Il problema, secondo James, è come raccordarle con il resto, vista la discontinuità della coscienza. Quello che colpisce di più è che uno stato di coscienza non sia un dato definitivo dell’attività psichica. L’attività della coscienza sembra essere sottoposta a continui mutamenti e modificazioni e il passaggio da uno stato di coscienza ad un altro avviene più spesso di quanto pensiamo. L’attività psichica prende le sembianze di un continuo fluttuare, pensieri, sensazioni ed emozioni si susseguono senza sosta.
“Le nostre percezioni del mondo, degli altri e di noi stessi, come anche le nostre reazioni ad esse (cioè, coscienza di esse) sono costruzioni semiarbitrarie”. Il nostro stato di coscienza ordinario è considerato come lo stato di base e qualsiasi allontanamento da questo stato d’equilibrio sfocia in una possibilità di patologia.
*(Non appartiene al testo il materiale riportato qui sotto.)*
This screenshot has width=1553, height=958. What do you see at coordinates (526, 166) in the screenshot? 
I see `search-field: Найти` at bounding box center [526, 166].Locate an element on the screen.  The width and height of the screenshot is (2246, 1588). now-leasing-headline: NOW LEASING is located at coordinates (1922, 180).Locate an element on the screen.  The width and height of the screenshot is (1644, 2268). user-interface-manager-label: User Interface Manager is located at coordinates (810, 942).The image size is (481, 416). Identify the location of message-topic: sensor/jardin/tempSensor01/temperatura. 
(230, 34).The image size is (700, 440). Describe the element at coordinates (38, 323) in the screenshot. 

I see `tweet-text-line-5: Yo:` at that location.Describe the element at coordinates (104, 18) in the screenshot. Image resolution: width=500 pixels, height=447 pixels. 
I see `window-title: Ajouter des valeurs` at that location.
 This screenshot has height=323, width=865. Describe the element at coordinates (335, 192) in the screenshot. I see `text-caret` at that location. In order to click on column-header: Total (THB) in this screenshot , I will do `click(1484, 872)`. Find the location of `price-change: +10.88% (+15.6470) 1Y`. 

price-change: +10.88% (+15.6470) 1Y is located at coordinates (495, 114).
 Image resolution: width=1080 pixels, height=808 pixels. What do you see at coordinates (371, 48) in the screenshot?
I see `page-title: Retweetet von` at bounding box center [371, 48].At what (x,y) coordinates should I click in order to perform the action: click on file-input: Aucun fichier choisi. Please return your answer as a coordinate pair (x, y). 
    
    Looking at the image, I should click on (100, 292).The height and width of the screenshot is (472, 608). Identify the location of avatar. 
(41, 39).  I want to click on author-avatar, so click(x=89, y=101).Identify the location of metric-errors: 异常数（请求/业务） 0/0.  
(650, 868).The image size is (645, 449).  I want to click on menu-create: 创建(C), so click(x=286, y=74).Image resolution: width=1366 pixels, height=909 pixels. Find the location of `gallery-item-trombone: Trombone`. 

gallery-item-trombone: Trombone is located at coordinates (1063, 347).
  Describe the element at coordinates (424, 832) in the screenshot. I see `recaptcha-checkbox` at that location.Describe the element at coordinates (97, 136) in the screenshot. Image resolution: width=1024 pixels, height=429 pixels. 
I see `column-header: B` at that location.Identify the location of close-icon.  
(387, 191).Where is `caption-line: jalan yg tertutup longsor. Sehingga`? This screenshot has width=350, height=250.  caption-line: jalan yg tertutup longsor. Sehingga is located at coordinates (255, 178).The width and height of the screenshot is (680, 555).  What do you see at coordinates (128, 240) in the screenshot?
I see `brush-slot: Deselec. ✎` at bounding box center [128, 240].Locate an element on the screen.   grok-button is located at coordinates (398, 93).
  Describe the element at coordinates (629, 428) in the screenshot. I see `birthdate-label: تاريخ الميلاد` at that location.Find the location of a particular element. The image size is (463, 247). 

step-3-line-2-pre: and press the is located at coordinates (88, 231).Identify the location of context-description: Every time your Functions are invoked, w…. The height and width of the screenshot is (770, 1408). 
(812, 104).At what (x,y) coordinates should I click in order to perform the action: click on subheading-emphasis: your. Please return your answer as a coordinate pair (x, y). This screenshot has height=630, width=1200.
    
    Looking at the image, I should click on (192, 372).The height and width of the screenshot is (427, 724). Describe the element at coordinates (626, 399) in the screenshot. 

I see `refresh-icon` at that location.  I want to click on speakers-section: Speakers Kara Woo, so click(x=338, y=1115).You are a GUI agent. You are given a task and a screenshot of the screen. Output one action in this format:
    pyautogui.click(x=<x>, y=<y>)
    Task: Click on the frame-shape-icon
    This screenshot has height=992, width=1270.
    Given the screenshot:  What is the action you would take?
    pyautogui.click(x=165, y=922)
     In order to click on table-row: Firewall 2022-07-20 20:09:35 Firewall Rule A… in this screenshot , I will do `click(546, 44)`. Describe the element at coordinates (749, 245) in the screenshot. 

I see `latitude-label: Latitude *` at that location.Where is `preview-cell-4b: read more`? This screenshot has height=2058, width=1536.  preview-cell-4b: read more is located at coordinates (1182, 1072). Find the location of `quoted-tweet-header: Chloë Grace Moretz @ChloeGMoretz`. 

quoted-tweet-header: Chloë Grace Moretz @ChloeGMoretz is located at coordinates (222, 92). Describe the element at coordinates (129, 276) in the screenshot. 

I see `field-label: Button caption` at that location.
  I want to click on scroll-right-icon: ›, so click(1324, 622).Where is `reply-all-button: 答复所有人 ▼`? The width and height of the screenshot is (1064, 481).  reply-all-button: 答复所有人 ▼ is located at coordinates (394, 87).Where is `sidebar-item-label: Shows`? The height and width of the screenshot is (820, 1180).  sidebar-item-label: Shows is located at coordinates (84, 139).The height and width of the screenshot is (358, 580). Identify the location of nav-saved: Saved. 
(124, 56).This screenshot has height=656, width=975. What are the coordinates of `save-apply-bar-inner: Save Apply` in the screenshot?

Non è detto però che sia sempre così. La percezione del mondo che noi abbiamo, è in realtà il frutto di un complicato processo controllato da molti fattori. Abbiamo imparato a distinguere una realtà consensuale, essendo allo stesso tempo beneficiari e vittime della nostra cultura. La stessa percezione è un atto altamente complesso ed automatizzato. L’evoluzione testimonia che, la funzione fondamentale di uno stato di coscienza è fronteggiare con successo un ambiente.